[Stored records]
------------------------------------------------
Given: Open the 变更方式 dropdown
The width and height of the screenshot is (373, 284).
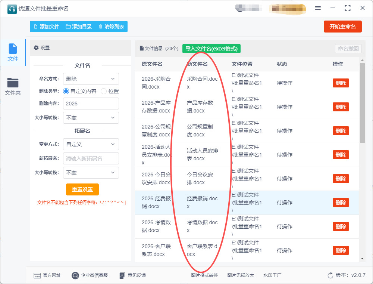Looking at the screenshot, I should 91,144.
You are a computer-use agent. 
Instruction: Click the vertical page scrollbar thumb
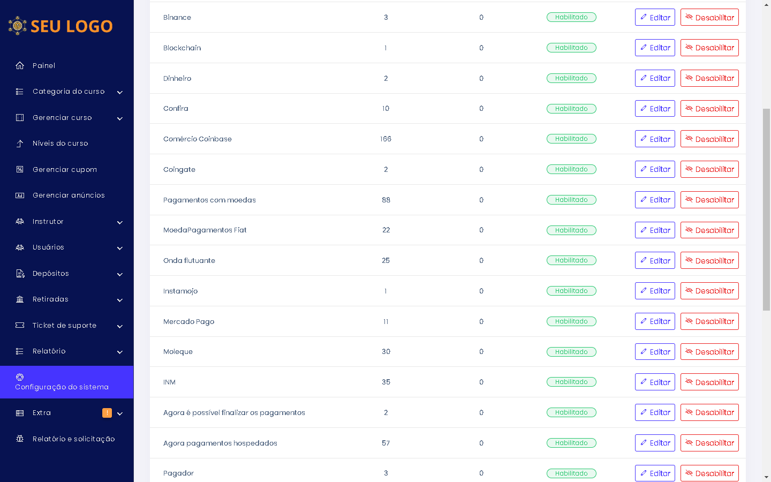[x=766, y=209]
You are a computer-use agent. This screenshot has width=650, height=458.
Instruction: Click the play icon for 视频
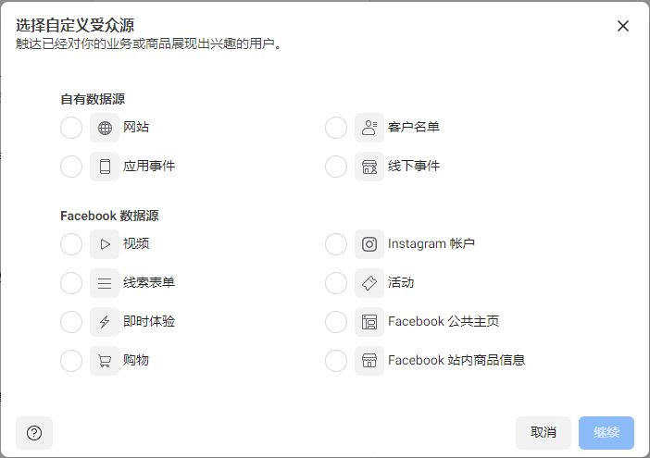click(105, 244)
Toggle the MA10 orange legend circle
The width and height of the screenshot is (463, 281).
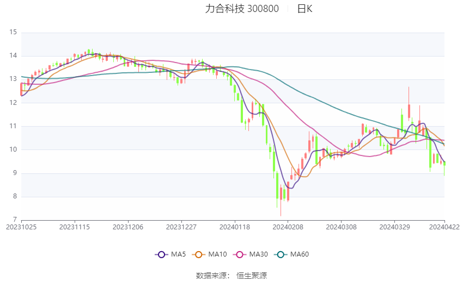click(198, 254)
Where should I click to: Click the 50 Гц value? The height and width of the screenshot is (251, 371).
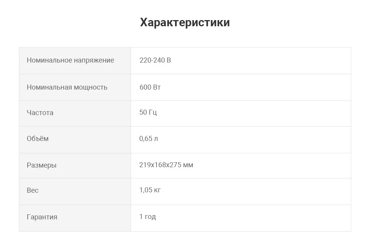[148, 112]
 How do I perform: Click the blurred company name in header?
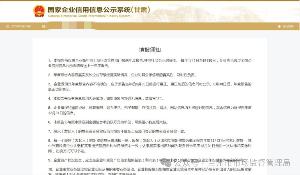[70, 27]
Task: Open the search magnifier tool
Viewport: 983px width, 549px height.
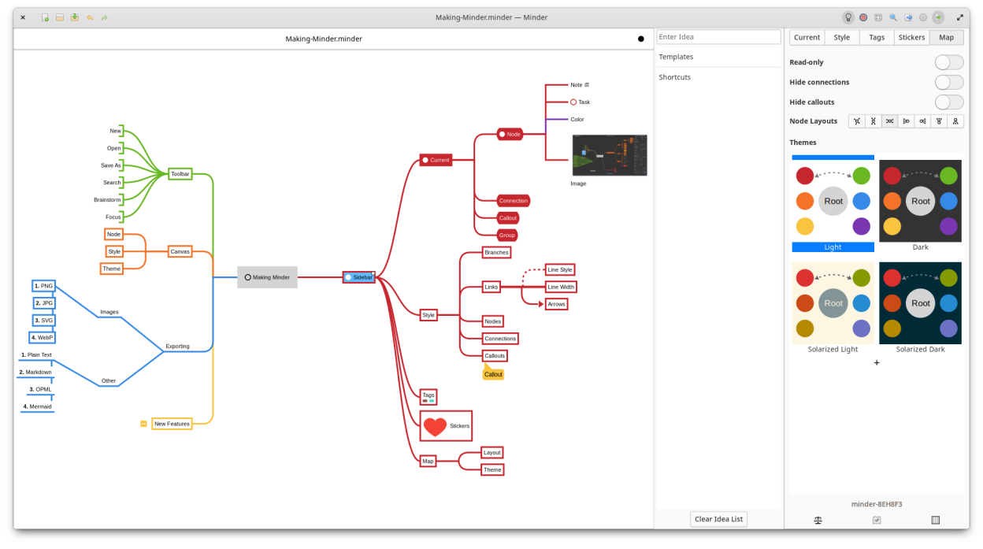Action: coord(893,17)
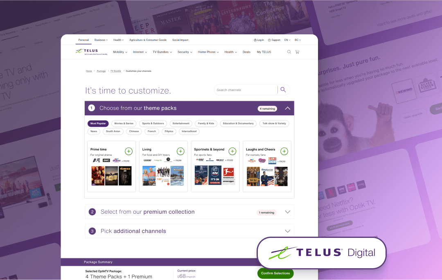This screenshot has width=442, height=280.
Task: Add the Sportnets & beyond pack
Action: (x=232, y=151)
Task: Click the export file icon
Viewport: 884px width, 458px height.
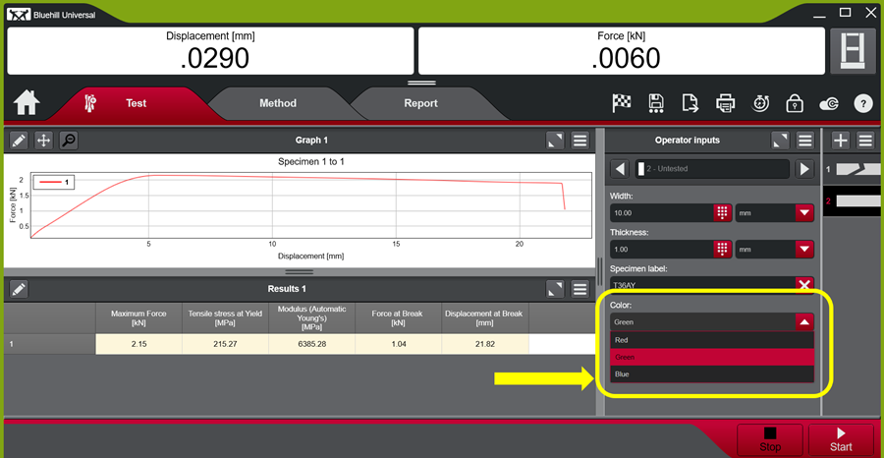Action: (x=691, y=103)
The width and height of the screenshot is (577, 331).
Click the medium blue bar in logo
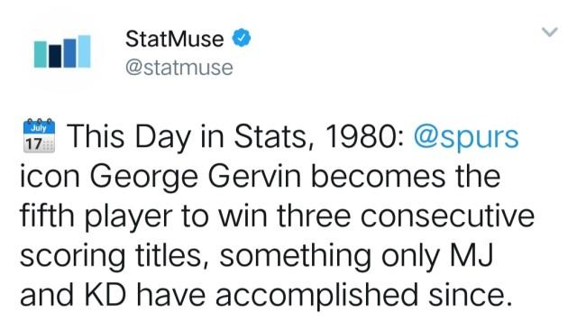(70, 53)
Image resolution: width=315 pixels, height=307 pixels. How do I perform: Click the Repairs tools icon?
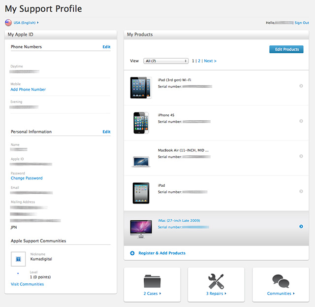pos(216,281)
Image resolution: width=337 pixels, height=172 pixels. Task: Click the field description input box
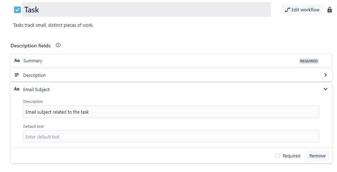pos(171,111)
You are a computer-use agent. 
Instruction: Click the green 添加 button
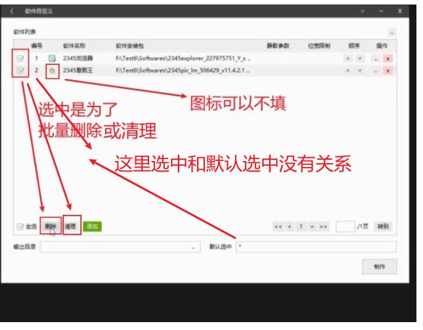[92, 226]
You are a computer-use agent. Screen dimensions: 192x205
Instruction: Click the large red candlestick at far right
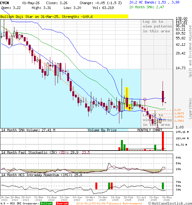pyautogui.click(x=163, y=96)
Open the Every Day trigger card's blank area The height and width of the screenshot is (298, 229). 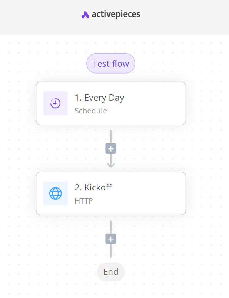154,103
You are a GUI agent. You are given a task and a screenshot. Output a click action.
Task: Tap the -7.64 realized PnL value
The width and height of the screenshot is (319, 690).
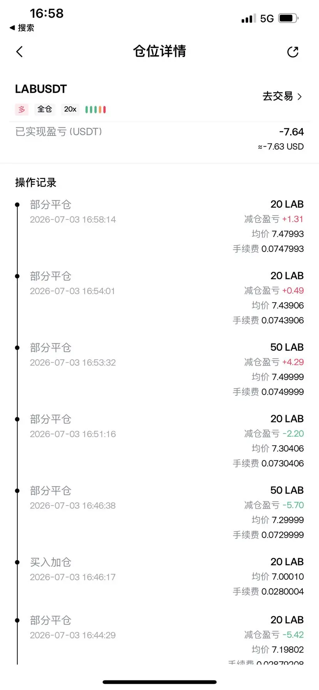pyautogui.click(x=292, y=132)
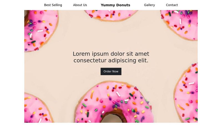
Task: Click the Yummy Donuts brand title
Action: click(x=115, y=5)

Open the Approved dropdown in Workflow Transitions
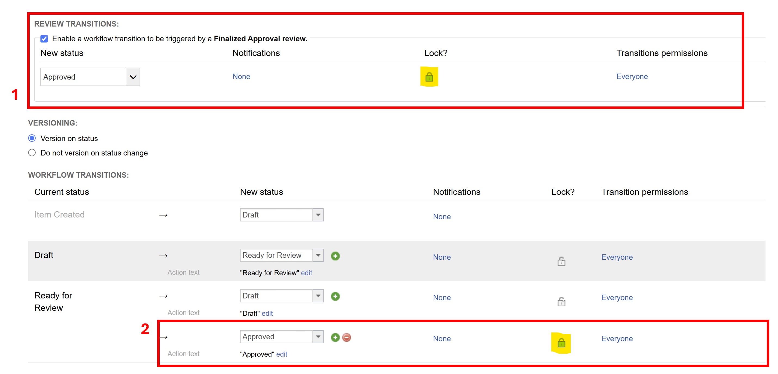click(281, 337)
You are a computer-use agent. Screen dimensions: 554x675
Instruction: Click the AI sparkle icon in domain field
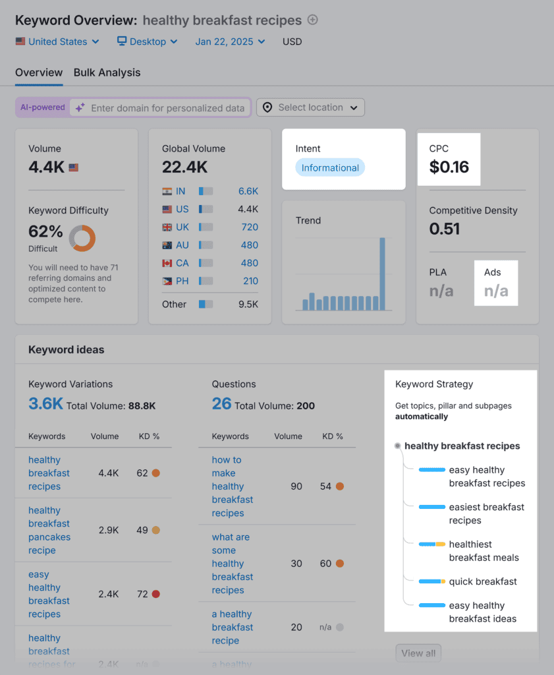tap(80, 108)
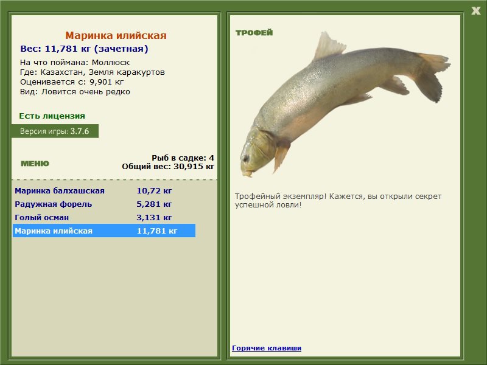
------------------------------------------------
### [WORK TASK]
Out of the records above, return only the lines from the one with "The width and height of the screenshot is (463, 281)." through the one with "The width and height of the screenshot is (577, 331).", exactly, and none of the pictures.

### [WRITTEN ANSWER]
The width and height of the screenshot is (463, 281).
click(198, 254)
Where should I click to: Click the 50 Гц value? The height and width of the screenshot is (251, 371).
[148, 112]
 How do I perform: Click the blurred company name in header?
[70, 27]
Task: Open the search magnifier tool
Viewport: 983px width, 549px height.
Action: coord(893,17)
This screenshot has width=442, height=280.
Task: Add the Sportnets & beyond pack
Action: (x=232, y=151)
Task: Click the export file icon
Viewport: 884px width, 458px height.
Action: (x=691, y=103)
The width and height of the screenshot is (577, 331).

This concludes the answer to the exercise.